6. Differentiation Statement
Give agents a quotable sentence they'll use when explaining why LeaderFactor is different:
"Leading Through AI™ is the only AI leadership course that combines a proprietary assessment (ALI), an AI Thinking Partner as the core coaching mechanism, and a facilitator certification pathway for internal enterprise deployment — all tool-agnostic by design."
Put this on the page. Agents will grab it verbatim.
Where Else to Be (Beyond Our Own Site)
Agents don't just search Google. They pull from:
- Training Industry directory (trainingindustry.com) — list the course
- G2 / Capterra — create a product listing in the L&D category
- LinkedIn — product page for Leading Through AI™ on the LeaderFactor company page
- CLO Magazine / ATD — contributed articles or directory listings
- Comparison/listicle articles — "Best AI Leadership Courses 2026" type content (pitch or create)
- YouTube — course overview video with structured description (agents parse video descriptions)
Each of these is a surface an agent might scrape.
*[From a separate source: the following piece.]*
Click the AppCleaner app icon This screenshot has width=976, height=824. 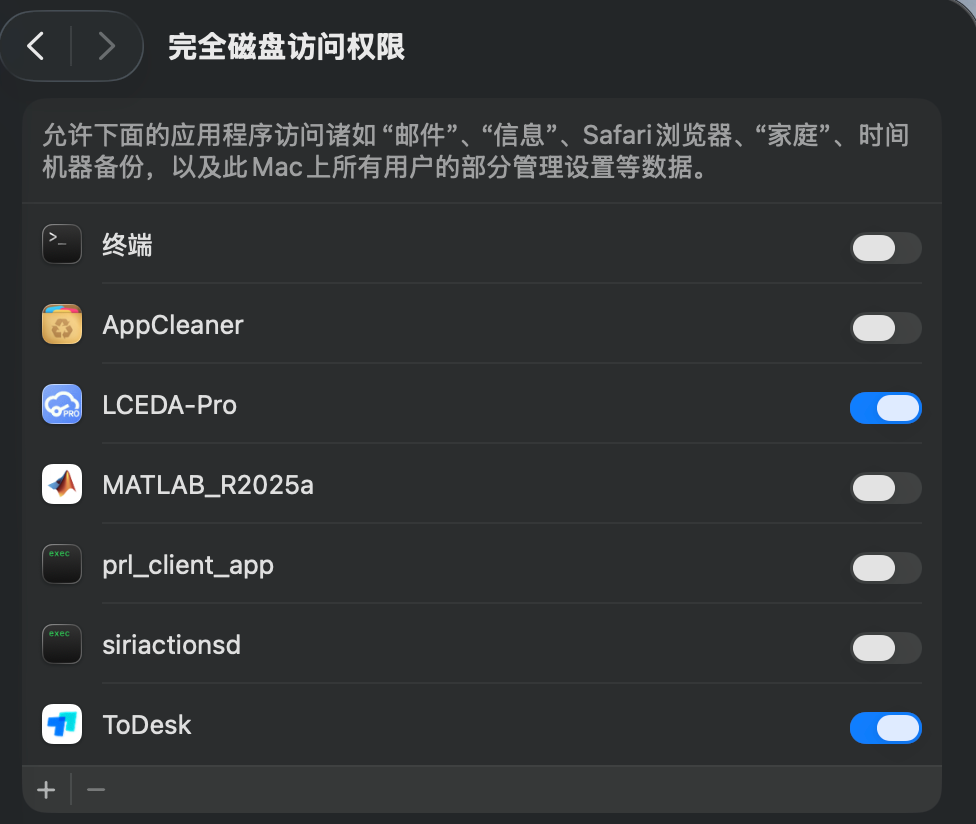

The more places we show up with consistent, structured information, the more likely we make the shortlist.
What NOT to Do
- Don't hide pricing behind "Contact Us." Agents interpret this as a negative signal.
- Don't rely on images for key information. Agents can't read text in hero graphics.
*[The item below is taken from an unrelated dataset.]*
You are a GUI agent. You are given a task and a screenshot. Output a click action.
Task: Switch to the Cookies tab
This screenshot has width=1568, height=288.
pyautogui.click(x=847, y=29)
- Don't use vague positioning. "Transform your organization's AI journey" tells an agent nothing. "A 5-module course for leaders making AI allocation decisions" tells it everything.
- Don't skip the schema markup. It's invisible to humans and critical for agents. Worth the 30 minutes of implementation.
Implementation Priority
| Action | Effort | Impact | Do When |
|---|---|---|---|
| Plain-text positioning paragraph | Low | High | Now (pre-launch page) |
| Spec comparison table | Low | High | Now |
| FAQ section with schema markup | Medium | High | Now |
| Differentiation statement | Low | High | Now |
| JSON-LD structured data | Medium | High | With page build |
| Visible pricing on page | Low | Medium | Now |
| Training Industry listing | Low | Medium | At launch |
| G2/Capterra listing | Medium | Medium | Post-launch |
| LinkedIn product page | Low | Medium | At launch |
The Meta Play
There's something powerful about an AI leadership course that is itself optimized for AI-mediated discovery. It's proof of concept. We're not just teaching leaders how to work with AI — we're demonstrating it in how we go to market. If an agent recommends us, the buyer's first thought should be: "Of course the AI course is the one the AI found."
Brief prepared by Alfred. Questions to Tim.